### Data to process
┄┄┄┄┄┄┄┄┄┄
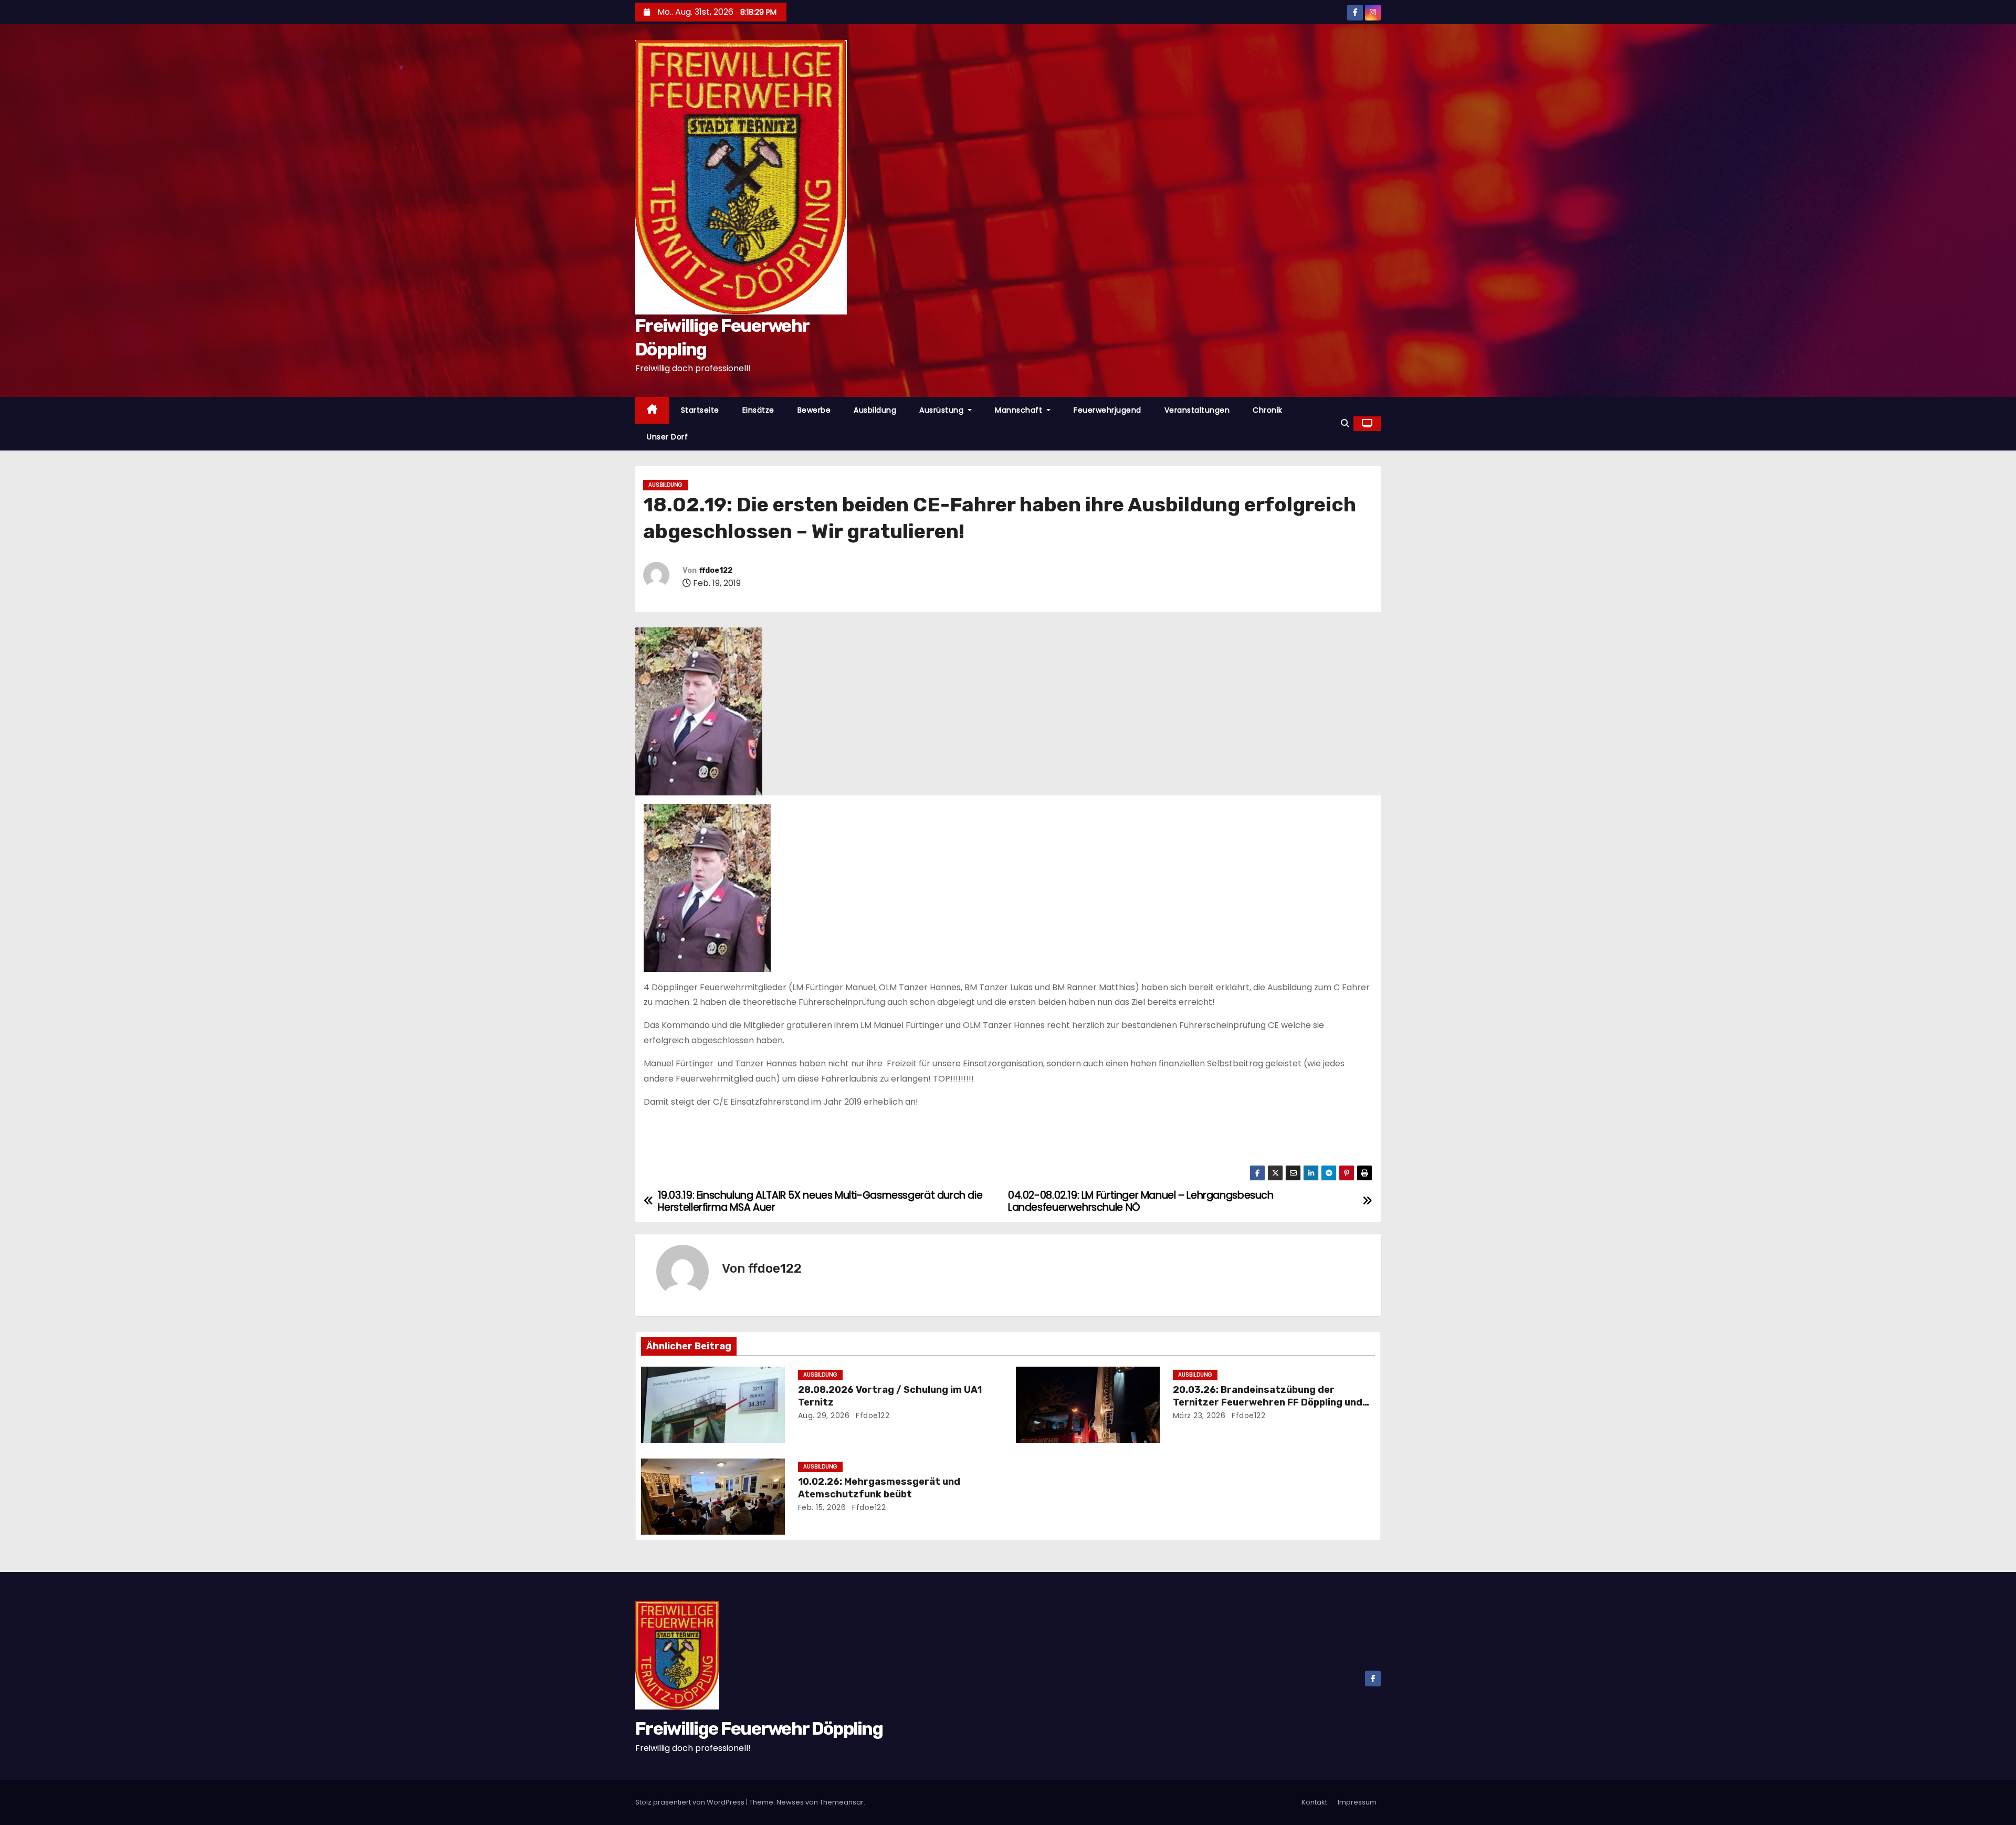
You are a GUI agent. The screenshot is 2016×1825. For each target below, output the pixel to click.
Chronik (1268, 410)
┄┄┄┄┄┄┄┄┄┄
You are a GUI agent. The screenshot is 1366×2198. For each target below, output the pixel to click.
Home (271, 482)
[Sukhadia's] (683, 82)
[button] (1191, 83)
┄┄┄┄┄┄┄┄┄┄
Sift through the material above and copy the lines that contain the word "below".

### Expected answer
You are a GUI agent. The screenshot is 2016×1825. For each target below, output the pixel to click.
You are a GUI agent. The screenshot is 1366×2198. For each target below, output the pixel to click.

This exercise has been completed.